She looked at me and shook her head. “For the moment, we’ll let it drop. But if Syfka does start to cause trouble, we’ll need to do what is necessary to get rid of her.”

  Rei nodded, his expression more troubled than I had ever seen it.

  “We have some problems beyond Syfka,” Valene asserted. “I spoke to Ailbhe about them earlier, but you should hear for yourself.” She hesitated, shaking her head. “As you know, when I’m in the market here, I’m a dancer. That gives me a chance to listen to a lot of gossip.”

  “Go on,” Danica prompted when the raven paused again.
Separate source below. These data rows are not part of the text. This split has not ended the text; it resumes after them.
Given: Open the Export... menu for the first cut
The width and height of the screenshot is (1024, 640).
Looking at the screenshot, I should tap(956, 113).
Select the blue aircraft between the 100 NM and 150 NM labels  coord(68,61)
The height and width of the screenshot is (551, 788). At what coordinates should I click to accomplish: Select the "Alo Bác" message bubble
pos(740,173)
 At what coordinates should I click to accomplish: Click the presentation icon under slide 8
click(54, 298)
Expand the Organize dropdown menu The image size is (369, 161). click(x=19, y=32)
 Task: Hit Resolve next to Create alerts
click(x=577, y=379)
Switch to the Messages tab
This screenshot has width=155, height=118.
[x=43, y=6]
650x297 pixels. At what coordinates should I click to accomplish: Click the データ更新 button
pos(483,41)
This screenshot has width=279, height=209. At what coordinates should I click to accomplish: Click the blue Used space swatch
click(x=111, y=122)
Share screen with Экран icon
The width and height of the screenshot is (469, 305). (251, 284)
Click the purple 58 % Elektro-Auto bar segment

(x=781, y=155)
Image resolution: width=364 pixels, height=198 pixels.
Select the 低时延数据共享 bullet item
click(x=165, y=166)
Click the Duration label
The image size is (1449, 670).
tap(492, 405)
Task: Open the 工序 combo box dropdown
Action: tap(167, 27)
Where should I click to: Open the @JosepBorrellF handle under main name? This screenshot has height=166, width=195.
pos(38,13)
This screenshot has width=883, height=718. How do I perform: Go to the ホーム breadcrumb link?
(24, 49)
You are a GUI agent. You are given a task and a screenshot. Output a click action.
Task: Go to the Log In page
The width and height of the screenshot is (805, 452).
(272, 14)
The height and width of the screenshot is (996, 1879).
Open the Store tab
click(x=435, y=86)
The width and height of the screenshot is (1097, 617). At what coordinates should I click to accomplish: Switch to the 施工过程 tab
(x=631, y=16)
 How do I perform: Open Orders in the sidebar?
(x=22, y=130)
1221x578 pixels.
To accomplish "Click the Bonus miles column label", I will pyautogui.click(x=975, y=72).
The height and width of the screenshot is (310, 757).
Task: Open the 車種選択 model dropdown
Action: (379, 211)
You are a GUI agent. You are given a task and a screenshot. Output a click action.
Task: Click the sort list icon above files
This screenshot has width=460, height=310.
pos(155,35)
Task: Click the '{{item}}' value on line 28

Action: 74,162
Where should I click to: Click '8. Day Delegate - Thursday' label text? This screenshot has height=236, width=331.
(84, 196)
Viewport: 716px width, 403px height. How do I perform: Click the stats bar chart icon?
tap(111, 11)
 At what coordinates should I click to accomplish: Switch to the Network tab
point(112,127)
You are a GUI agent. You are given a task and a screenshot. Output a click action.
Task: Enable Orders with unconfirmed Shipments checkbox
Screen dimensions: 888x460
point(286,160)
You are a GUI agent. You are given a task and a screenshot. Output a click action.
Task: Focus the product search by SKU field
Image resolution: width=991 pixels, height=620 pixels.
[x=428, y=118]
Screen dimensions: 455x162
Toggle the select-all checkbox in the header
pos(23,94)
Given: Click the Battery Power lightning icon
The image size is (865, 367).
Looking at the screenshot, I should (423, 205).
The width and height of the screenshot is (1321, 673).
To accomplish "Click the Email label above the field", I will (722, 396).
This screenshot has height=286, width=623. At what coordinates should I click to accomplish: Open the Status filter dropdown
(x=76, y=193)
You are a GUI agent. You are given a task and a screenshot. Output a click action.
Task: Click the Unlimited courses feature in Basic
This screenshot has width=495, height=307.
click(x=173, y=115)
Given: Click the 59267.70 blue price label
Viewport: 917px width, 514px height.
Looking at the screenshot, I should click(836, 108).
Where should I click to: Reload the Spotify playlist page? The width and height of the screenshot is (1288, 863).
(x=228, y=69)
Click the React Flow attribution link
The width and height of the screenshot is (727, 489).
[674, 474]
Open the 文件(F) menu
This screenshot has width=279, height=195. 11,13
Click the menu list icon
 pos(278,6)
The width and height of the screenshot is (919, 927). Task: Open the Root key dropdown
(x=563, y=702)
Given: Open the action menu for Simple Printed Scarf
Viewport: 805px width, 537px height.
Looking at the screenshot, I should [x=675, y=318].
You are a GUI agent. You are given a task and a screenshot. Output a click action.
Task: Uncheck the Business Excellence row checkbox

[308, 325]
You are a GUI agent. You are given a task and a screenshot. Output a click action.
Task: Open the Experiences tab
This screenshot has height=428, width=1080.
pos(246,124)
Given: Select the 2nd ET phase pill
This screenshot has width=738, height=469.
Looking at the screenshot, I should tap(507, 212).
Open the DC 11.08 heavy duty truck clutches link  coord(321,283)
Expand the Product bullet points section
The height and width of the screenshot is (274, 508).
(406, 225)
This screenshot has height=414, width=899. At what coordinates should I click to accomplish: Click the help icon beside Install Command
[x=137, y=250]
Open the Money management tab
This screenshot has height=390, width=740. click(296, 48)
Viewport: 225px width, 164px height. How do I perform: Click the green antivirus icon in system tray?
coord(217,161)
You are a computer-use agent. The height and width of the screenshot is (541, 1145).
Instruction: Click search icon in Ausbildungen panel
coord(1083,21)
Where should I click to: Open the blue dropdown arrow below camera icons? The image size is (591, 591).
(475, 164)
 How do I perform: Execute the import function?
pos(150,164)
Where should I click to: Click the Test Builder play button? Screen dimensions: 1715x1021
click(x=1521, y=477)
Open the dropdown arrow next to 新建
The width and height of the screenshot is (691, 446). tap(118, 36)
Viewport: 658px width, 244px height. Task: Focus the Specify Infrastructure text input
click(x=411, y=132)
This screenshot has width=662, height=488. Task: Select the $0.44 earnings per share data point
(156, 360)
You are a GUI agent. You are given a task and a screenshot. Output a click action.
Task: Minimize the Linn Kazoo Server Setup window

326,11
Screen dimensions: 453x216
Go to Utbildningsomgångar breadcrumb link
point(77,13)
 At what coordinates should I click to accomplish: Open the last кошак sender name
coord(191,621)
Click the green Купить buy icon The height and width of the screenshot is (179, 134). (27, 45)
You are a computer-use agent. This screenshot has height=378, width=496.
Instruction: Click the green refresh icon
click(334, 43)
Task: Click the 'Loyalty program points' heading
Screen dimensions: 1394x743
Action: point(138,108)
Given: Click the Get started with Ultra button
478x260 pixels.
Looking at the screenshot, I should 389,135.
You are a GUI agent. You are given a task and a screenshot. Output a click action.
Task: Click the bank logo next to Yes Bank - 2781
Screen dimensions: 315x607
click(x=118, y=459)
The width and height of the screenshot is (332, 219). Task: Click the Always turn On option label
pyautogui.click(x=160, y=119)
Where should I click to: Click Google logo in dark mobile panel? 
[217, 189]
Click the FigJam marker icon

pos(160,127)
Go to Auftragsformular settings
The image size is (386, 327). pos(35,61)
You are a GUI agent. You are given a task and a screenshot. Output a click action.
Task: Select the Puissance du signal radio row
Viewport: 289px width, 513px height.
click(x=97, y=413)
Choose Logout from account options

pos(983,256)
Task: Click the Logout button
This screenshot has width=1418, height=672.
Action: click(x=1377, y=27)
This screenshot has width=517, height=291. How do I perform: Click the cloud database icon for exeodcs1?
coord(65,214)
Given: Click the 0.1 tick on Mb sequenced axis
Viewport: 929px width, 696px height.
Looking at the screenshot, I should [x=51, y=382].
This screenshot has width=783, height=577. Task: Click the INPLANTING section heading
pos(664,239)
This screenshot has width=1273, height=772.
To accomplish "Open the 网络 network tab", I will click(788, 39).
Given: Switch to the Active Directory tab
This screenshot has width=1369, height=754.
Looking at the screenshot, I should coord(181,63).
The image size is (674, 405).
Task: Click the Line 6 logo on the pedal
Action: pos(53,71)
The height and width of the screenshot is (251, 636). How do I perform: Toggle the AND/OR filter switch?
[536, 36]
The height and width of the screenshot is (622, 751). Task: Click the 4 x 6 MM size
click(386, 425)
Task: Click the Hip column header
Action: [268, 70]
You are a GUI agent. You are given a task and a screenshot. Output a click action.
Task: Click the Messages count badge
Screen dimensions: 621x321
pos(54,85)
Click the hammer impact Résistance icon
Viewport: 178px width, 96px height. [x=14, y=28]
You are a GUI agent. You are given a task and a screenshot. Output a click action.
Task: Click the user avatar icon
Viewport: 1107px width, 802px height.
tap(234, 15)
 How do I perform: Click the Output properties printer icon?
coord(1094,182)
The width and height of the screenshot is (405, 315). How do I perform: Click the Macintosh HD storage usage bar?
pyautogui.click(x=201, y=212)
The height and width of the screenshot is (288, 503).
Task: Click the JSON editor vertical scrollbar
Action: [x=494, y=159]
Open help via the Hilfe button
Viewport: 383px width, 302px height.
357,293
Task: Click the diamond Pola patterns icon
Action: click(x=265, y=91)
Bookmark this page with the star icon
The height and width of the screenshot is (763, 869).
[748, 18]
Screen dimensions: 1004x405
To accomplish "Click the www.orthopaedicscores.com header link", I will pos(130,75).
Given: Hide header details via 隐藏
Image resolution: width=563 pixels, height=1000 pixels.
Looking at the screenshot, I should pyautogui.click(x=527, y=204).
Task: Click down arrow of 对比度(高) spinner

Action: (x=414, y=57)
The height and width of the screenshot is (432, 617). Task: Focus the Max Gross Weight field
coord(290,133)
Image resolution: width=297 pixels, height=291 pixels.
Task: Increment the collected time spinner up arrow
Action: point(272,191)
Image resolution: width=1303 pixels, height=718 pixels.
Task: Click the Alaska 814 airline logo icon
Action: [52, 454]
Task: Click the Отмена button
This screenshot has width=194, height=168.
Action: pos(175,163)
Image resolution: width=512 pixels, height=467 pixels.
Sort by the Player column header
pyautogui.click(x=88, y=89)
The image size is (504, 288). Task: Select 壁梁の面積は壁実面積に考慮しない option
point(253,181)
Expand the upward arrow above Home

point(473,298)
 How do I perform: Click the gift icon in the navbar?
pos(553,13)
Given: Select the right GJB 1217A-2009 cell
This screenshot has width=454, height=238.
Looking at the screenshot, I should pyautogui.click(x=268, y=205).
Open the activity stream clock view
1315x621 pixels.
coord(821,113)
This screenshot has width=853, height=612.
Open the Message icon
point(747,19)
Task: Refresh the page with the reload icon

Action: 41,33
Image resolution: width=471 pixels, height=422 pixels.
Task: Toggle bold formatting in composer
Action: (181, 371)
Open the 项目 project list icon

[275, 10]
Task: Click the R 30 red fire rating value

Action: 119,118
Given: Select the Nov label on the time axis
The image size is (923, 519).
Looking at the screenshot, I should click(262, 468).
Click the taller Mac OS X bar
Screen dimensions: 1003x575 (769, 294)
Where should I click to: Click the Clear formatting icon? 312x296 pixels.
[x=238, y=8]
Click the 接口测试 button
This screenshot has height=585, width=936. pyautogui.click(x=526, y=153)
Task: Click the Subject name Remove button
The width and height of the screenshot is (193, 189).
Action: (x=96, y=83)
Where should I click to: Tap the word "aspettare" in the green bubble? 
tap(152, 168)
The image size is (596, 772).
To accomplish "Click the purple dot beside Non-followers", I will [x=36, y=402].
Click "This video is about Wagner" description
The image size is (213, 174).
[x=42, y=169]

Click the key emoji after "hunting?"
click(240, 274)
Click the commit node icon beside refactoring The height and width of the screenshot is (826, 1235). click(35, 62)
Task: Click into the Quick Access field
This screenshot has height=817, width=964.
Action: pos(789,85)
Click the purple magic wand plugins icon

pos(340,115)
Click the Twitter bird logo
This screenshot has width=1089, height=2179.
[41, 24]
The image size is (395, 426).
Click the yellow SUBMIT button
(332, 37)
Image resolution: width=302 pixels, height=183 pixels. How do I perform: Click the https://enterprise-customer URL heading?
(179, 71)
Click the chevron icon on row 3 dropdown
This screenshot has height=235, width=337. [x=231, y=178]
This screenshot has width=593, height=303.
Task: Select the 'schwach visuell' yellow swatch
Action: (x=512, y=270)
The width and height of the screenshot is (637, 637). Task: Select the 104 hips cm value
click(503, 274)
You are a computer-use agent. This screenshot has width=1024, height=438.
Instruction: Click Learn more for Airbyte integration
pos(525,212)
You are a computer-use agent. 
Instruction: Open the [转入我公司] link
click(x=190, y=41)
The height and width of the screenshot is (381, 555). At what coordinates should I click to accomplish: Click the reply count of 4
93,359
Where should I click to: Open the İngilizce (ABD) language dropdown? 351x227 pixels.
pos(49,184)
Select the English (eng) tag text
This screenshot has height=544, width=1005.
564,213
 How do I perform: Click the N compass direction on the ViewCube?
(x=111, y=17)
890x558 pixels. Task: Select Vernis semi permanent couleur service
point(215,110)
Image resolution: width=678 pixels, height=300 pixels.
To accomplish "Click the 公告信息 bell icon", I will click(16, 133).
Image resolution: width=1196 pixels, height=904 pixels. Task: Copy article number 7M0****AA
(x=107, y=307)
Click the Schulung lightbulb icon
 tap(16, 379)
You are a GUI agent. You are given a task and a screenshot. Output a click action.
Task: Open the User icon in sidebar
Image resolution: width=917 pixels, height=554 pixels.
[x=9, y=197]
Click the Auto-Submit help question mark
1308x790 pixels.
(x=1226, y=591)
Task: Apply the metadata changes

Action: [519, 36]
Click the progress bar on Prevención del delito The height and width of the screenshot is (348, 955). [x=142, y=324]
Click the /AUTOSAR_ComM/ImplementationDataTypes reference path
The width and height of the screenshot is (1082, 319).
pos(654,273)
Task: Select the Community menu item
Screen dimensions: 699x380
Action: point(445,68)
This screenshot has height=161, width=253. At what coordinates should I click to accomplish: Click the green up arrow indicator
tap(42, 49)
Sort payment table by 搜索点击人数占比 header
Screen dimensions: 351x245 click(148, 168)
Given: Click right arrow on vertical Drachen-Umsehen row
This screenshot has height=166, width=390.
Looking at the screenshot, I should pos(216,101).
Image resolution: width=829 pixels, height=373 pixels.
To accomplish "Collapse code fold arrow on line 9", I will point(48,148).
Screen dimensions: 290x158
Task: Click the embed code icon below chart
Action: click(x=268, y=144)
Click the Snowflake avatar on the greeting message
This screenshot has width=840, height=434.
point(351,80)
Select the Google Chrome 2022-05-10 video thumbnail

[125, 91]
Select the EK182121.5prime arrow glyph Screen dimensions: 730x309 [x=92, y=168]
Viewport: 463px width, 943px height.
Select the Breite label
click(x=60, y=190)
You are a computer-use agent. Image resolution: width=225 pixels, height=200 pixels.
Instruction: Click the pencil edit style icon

  “News travels fast,” Valene said. “Most everyone has heard that their Naga is carrying a child. But not everyone is happy.” She sighed and joined Ailbhe’s pacing. Her dancer’s garments swirled around her when she turned, expressing her agitation. “People called it madness when their Diente proclaimed his love for the Tuuli Thea, but they thought it was romantic. A child between you two is all well and good. But many people don’t want that child to rule.”

  My hand slammed down on the table as if of its own will, but my words froze in my throat.

  Danica’s voice rose as she abandoned her normal calm. “Why not? It’s their Diente’s child.”

  Danica had only scratched the surface of my horror. I would not allow mob rule to deny my child its rightful place on the throne.

  Valene turned from Danica to me, as if seeking a more reasonable listener, but she flinched as she met my gaze. She continued cautiously. “The cobra form breeds true with any serpent, except the white viper. So the child of a cobra and a python or boa will always be a cobra. But the child of a cobra and a hawk is a less certain equation. The serpiente don’t mind having a hawk as Naga so long as their Diente is pure cobra—the Naga’s power is always second to her mate’s. But they aren’t fond of the idea of a feathered Diente. They are even less fond of the idea that any half-avian child could choose an avian mate, leaving the serpiente throne ruled entirely by birds.”

  “It gets more complicated.” Ailbhe took over. “Many people refuse even to consider that you would let a half-avian child take the throne. They’re acting as if you’ve already declared your sister’s child your heir.”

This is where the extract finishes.